= Gaius Julius Severus =

2nd century Roman senator, consul and proconsul of Asia

Gaius Julius Severus was a Roman senator and aristocrat of the second century. He was suffect consul around the year 138.

Severus was a member of the ancient aristocracy of Asia Minor that persisted into Roman times. He claimed to have descended from Celtic and Macedonian Greek royalty, especially Attalus II, ruler of Galatia. More certainly, he was the son of Gaius Julius Quadratus. He is known to have a brother, Julius Amyntianus, and he is attested to have married Claudia Aquilla.

== Career ==
Severus is notable for having held offices both in the cursus of his native Ancyra, the capital of Roman Galatia, as well as in the Roman cursus honorum. At a young age Severus held the offices of agoranoma, or overseer of the marketplace, agonothet; or overseer of the local games; and archon of Ancyra. He was also a flamen of the Imperial Cult at Ancyra, where he demonstrated his generosity by providing from his own purse oil to the inhabitants of the city, using the money allocated for this purpose to the maintenance of public buildings. Likewise his wife, also a priestess, showed munificence. He also demonstrated his generosity towards the emperor, providing provisions for the soldiers in the Winter of 113/114 as they marched to Trajan's Parthian campaign, and again in the Fall of 117 as they returned from the campaign. In return, the emperor Hadrian, Trajan's successor, adlected Severus into the Senate as an ex-plebeian tribune; few persons are known to have been adlected by Hadrian, so this was an even more prestigious honor.

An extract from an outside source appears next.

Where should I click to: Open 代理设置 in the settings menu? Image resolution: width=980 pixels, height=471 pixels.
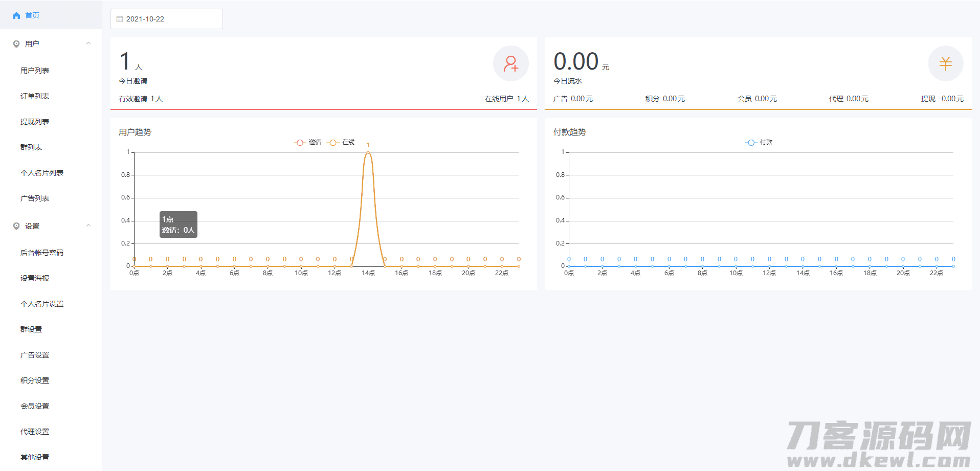click(35, 432)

His career as a Roman senator is recorded in an inscription from his home of Ancyra. He was praetor, the next magistracy after plebeian tribune, probably around the year 126. Not long after this, Hadrian appointed Severus legate, or assistant, to the proconsular governor of Asia; usually the proconsul selected his own assistant, so this is another unusual step Severus benefited from. Mireille Corbier suspects Hadrian had wanted him to handle some thorny problems of administering some of the cities of the province. An inscription from Dorylaeum attests to his adjudication of the boundary between that city and one of its neighbors; Corbier believes that second city was Midaeum. Severus was then appointed legatus legionis or commander of Legio IV Scythica from approximately the year 130 to 132, then stationed in Syria; Corbier notes his homonymous son served as military tribune of that legion under him. The most noteworthy event of his command was that the governor of Syria, Gaius Poblius Marcellus, was called away to attend to the Bar Kochba revolt, which required Severus to fill in as governor of this strategic province.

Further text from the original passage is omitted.